The data:
===============

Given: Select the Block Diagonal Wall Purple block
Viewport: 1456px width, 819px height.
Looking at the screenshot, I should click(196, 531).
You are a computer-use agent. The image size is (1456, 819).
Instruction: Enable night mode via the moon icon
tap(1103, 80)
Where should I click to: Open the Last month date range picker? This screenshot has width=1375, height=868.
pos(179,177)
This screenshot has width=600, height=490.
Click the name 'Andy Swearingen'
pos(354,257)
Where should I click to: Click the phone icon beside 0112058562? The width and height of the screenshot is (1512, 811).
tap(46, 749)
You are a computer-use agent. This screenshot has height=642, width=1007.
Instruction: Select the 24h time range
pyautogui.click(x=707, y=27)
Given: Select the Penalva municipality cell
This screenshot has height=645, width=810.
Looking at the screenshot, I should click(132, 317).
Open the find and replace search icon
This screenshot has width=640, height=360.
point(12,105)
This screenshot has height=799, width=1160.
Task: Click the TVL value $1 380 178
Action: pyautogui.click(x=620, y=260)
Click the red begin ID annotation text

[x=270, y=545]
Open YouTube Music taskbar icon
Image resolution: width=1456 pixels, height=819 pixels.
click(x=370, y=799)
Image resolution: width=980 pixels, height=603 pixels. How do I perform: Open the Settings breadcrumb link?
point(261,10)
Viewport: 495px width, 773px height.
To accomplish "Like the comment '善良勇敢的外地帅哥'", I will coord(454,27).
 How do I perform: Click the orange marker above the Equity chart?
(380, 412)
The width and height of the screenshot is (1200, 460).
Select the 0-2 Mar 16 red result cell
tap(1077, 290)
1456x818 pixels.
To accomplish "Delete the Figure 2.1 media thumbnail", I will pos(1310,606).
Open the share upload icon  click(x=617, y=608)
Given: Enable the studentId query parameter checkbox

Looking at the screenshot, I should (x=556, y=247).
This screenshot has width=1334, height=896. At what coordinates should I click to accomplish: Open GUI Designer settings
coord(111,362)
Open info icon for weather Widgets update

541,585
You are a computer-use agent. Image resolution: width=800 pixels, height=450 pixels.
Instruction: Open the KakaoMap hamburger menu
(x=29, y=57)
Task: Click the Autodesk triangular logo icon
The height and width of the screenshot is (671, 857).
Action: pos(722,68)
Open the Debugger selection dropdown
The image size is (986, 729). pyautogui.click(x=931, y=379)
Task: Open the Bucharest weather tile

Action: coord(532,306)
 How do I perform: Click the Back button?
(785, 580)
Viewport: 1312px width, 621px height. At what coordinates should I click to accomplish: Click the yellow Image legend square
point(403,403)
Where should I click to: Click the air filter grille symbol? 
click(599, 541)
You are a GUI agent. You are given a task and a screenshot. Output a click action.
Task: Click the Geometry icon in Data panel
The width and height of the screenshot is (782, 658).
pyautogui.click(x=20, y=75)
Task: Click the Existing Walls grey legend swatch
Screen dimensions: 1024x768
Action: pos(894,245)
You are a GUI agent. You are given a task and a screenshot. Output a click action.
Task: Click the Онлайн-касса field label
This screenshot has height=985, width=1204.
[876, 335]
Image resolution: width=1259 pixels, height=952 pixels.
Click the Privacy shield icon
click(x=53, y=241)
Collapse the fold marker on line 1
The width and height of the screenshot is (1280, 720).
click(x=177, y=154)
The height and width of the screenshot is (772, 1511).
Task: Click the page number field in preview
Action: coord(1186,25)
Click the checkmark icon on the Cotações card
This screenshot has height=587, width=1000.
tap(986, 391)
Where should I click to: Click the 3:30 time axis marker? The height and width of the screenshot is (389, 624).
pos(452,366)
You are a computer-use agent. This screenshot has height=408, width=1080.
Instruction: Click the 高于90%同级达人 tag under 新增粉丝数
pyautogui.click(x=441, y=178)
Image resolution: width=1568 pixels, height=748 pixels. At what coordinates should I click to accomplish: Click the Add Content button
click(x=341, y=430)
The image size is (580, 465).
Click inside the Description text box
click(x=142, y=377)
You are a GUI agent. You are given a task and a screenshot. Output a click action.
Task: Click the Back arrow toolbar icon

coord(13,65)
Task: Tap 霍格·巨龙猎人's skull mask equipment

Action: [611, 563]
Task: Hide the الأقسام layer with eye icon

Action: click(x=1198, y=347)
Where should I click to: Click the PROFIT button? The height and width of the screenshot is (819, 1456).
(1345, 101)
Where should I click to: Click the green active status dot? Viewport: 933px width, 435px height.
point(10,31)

===============

Task to carry out:
Change "shield" to "padlock" in the material from the line with "Task: Click the Existing" to the line with "tap(986, 391)", and reproduce those lines with no other alteration.

Result of the exercise:
Task: Click the Existing Walls grey legend swatch
Screen dimensions: 1024x768
Action: pos(894,245)
You are a GUI agent. You are given a task and a screenshot. Output a click action.
Task: Click the Онлайн-касса field label
This screenshot has height=985, width=1204.
[876, 335]
Image resolution: width=1259 pixels, height=952 pixels.
Click the Privacy padlock icon
click(x=53, y=241)
Collapse the fold marker on line 1
The width and height of the screenshot is (1280, 720).
click(x=177, y=154)
The height and width of the screenshot is (772, 1511).
Task: Click the page number field in preview
Action: coord(1186,25)
Click the checkmark icon on the Cotações card
This screenshot has height=587, width=1000.
tap(986, 391)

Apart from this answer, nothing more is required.